As a publisher of multiple websites, I like to adhere to the Don't Repeat Yourself principle (known as DRY). One of the trickiest parts of supporting DRY as the mobile web expands is serving the same content to both regular browsers and all mobile devices. Luckily, frameworks like jQuery Mobile are making it easier as time goes on.

But when it comes to ad serving, the current state of the mobile web is a mess. If you're viewing a mobile ad from a regular browser, it might not show. If you're serving a mobile browser ad to an app, you might be violating some obscure terms of service you never bothered to read. The advertising giants on the internet today want every website to have a different ad code for every possible situation: one for regular browsers, one for certain kinds of phones, and one for every app platform out there. When you start totaling the number of ad codes that you're expected to juggle, it looks atrocious. In short, every website is expected to re-invent the wheel and develop their own serving logic to determine when each individual ad code is shown.

Why are the advertisers making it hard on publishers instead of just giving out one code and handling the logic themselves? I honestly don't know. Each one of their unique ad codes is probably a compartmentalized project within their behemoth infrastructures, unaware of what others are doing. It's stupid to think that every website out there that wants to put an ad on the same page that is served to a desktop browser, a mobile browser, an iPhone app, and an Android app must manage four separate ad codes. And if you want to start including tablets like the iPad or other app platforms like Windows Phone, Palm, and BlackBerry, then that number just grows.

That's One Sweet Inefficiency

I decided to do something about it myself. I made a web app that takes in your different ad codes and it gives you only a single code in return (with the caveat that it's launching right now with limited support: only AdSense and AdMob are currently accepted). It's called Driads, which was an available domain that sounds like the combination of "DRY" and "ads" along with some mythical connotations. When you put the one Driads code into a web page and a user visits your site, it will automatically detect the difference between a regular browser and a mobile browser, and show the appropriate code. Like any system, it's not perfect, but I think it's a good start towards simplifying ad codes for mobile publishers.

Your Ad Serving Wish List

Driads also supports some pretty neat features that a lot of regular ad codes don't give you. Again, why the big advertisers haven't invested a little of your hard earned money into making these useful, but altogether simple concepts available is beyond me. By appending a few parameters to the query string, you can achieve these desired results:

  • "&test=1" activates test mode, which bypasses security checks on the server and displays informative messages about the requesting environment instead of inflating impression counts - very useful for development or staging.
  • "&app=1" forces the requesting mobile environment to be treated as an app instead of a regular browser. In iOS, differentiating between the two is trivial, and Driads handles it automatically.

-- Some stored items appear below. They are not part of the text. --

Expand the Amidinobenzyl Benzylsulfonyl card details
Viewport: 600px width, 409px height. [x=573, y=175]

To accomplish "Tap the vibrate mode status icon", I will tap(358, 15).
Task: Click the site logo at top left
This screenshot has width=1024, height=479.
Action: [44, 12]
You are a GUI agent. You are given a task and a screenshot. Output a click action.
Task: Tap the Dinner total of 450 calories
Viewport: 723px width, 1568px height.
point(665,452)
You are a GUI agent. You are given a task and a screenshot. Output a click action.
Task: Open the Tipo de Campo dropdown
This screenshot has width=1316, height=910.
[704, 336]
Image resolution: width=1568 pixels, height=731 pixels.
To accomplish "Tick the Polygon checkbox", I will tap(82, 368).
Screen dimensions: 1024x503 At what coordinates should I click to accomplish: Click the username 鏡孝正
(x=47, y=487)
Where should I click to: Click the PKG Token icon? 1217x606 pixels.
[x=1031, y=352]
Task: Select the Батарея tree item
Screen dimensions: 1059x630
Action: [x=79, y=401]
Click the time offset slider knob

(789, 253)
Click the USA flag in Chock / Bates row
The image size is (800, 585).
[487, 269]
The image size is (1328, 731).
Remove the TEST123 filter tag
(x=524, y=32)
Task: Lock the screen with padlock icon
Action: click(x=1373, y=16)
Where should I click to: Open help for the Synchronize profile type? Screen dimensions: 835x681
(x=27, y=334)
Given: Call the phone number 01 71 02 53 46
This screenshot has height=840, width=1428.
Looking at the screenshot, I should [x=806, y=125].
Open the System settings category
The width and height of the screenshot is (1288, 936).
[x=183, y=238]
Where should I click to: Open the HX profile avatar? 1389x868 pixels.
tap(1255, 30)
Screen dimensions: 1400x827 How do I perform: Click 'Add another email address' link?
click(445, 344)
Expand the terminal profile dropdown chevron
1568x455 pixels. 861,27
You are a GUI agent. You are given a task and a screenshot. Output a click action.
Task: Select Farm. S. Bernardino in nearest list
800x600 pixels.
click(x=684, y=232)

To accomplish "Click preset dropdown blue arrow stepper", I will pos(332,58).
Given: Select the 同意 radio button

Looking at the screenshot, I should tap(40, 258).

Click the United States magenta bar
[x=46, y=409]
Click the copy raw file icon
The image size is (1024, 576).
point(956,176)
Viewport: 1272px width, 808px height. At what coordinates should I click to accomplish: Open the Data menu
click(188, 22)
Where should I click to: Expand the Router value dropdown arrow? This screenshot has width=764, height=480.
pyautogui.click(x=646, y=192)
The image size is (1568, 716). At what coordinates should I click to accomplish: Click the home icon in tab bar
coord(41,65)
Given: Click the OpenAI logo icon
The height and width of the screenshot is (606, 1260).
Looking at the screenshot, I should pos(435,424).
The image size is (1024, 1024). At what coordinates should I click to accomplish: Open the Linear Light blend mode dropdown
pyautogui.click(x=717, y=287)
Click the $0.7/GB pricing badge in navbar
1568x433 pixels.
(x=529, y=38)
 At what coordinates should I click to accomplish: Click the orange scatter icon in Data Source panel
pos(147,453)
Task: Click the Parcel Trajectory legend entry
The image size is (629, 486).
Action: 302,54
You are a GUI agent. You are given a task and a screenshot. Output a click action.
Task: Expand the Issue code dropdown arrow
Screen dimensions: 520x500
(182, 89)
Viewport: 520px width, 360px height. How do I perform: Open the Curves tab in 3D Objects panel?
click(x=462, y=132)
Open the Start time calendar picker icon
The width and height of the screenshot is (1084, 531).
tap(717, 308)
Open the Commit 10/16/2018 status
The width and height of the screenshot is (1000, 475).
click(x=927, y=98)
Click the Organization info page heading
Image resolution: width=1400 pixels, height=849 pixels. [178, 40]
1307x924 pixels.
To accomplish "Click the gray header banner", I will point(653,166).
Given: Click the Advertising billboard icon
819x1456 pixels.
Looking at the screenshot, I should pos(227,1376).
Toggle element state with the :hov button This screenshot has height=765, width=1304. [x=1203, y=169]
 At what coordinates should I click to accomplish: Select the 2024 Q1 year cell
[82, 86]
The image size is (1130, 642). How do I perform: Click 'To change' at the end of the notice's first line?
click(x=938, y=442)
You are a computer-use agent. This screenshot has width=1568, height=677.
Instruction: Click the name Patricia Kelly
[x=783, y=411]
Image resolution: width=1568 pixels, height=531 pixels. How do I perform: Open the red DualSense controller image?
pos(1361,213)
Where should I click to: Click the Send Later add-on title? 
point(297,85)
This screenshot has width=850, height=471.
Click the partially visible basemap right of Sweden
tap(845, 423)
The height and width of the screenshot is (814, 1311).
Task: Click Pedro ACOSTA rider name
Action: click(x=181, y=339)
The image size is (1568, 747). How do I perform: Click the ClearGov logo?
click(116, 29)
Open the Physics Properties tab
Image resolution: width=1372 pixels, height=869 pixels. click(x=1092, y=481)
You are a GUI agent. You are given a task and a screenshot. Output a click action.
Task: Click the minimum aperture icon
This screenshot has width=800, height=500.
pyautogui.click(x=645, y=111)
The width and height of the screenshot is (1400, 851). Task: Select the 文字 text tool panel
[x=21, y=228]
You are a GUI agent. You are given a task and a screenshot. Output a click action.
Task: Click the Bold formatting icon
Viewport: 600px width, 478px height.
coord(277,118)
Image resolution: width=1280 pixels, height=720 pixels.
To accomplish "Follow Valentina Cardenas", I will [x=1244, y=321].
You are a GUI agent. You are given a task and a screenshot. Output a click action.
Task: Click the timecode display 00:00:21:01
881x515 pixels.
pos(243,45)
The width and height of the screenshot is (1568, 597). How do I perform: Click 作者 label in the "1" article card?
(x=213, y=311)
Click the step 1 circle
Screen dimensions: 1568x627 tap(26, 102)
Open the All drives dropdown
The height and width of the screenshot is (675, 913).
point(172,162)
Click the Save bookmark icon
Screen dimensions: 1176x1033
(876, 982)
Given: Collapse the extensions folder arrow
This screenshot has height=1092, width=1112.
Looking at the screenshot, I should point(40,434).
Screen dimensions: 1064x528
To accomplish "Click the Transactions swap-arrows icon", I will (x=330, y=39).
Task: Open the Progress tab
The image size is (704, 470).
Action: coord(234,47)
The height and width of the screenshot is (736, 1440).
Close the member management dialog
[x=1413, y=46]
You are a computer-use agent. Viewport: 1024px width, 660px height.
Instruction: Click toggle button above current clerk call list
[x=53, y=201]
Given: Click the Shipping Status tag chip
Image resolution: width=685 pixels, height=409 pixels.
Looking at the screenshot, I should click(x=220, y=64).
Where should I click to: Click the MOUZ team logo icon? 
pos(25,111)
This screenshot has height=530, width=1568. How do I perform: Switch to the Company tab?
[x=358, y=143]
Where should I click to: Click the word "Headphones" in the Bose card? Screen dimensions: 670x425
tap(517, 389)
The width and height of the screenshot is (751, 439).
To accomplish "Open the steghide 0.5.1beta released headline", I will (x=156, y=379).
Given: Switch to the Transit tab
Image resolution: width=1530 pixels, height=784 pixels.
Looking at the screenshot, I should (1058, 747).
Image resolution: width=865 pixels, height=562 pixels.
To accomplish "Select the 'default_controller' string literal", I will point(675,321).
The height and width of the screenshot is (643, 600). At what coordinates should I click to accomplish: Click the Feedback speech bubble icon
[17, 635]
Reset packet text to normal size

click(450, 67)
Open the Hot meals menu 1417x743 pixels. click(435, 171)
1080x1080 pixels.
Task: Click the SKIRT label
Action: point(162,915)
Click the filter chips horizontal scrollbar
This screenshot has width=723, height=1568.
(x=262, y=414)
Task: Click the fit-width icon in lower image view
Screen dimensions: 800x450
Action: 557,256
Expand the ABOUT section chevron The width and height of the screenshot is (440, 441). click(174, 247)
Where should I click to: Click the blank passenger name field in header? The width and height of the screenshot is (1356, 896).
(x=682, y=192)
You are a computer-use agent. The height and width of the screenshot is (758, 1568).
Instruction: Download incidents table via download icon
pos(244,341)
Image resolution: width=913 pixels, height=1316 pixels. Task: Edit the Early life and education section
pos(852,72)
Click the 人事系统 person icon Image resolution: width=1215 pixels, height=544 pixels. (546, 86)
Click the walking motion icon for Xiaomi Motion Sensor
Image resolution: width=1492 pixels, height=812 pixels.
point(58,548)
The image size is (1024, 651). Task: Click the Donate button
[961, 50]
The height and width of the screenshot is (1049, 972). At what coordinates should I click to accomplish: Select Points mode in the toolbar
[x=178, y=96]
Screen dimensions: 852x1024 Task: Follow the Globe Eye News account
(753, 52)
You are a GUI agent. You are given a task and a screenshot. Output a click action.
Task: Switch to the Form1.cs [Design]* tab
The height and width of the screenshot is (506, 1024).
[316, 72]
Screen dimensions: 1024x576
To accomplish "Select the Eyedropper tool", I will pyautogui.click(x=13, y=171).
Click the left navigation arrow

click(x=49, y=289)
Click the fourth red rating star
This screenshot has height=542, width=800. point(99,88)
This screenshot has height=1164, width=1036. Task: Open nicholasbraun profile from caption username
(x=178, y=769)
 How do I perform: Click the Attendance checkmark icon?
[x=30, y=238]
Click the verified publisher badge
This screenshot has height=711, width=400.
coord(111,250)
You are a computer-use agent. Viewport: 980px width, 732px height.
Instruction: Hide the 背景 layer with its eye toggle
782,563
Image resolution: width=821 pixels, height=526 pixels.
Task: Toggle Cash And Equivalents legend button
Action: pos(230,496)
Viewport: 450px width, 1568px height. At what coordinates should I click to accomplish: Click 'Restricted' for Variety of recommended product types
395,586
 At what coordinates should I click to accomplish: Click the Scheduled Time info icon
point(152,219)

But other platforms like Android can make it impossible to tell between the two, and this let's you take control if necessary.

But My Page Is Inserted via a Dynamic, Asynchronous, AJAX, XML-RPC, JSON Protocol!

The single most important feature from my perspective is setting an ad space to "asynchronous mode." This allows ad codes to be inserted into a page after it has finished loading, via AJAX or a similar method. This is absolutely pivotal to getting ads to even show up on sites that use mobile frameworks like jQuery Mobile or any kind of client-side navigation. It also allows for the possibility of the ads being "refreshed" at a later time if the user loads in a new "page" but doesn't perform an action that actually changes the URL.

All That and More for No Cost

So check out Driads and let me know what you think. And if there's a specific ad code or feature you want support for, don't hesitate to ask. It's a totally free service for now. Of course, if it starts costing me a ton of money to maintain, I'll have to recoup costs. But as it stands, I made Driads because I need it, and I hope others will find it useful as well.